→ **Task input**:
◇ ◇ ◇
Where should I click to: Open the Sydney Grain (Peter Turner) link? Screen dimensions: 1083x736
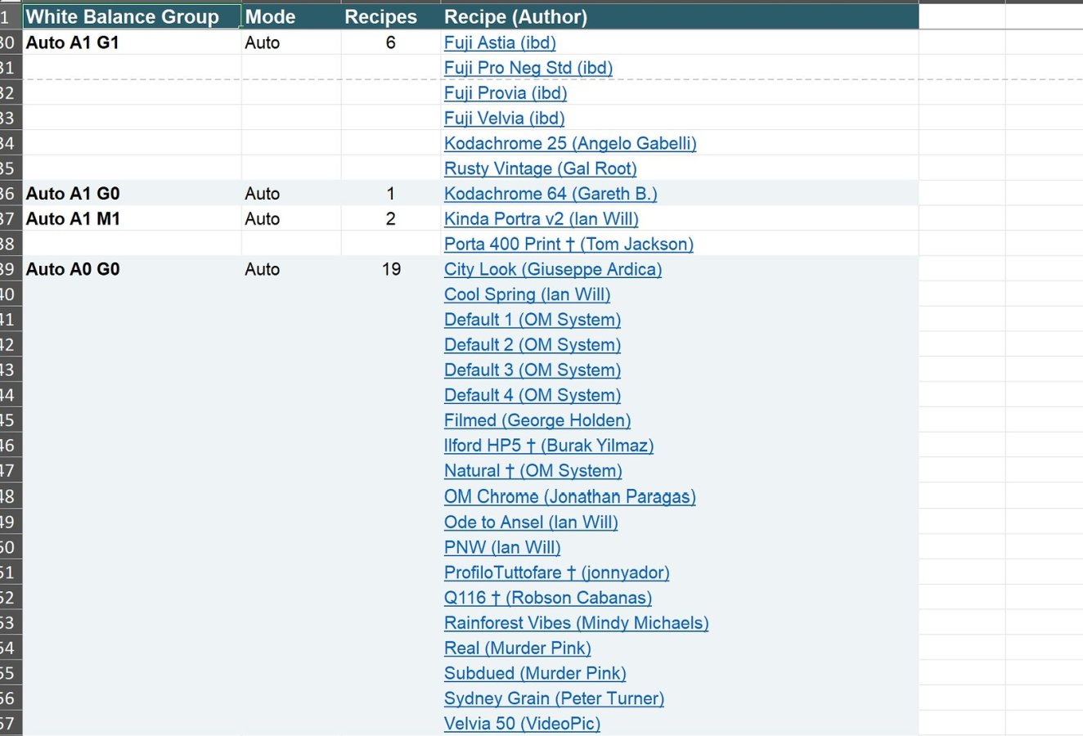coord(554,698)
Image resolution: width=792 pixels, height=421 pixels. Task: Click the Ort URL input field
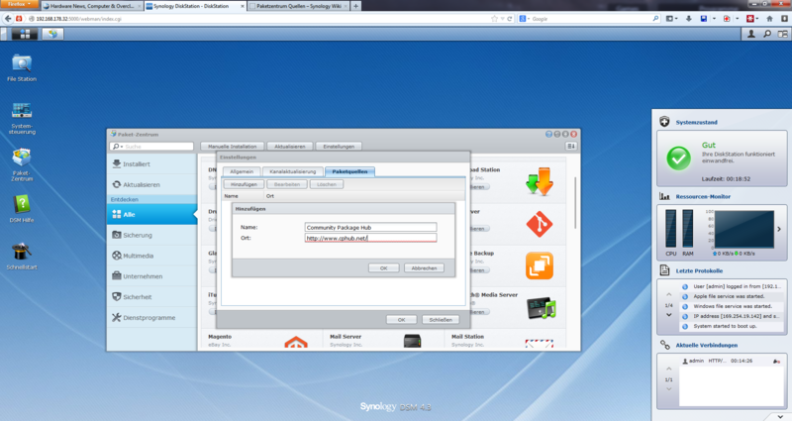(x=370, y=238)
◇ ◇ ◇
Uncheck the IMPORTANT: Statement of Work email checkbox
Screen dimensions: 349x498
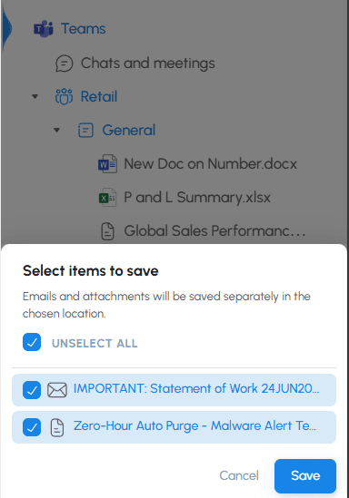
◇ ◇ ◇
→ **What to produce**:
Reproduce, exactly as they stand in the data above, the lines from the one that holds "Uncheck the IMPORTANT: Statement" to the one that holds "Screen dimensions: 349x498", inclusive.

→ **Your response**:
Uncheck the IMPORTANT: Statement of Work email checkbox
Screen dimensions: 349x498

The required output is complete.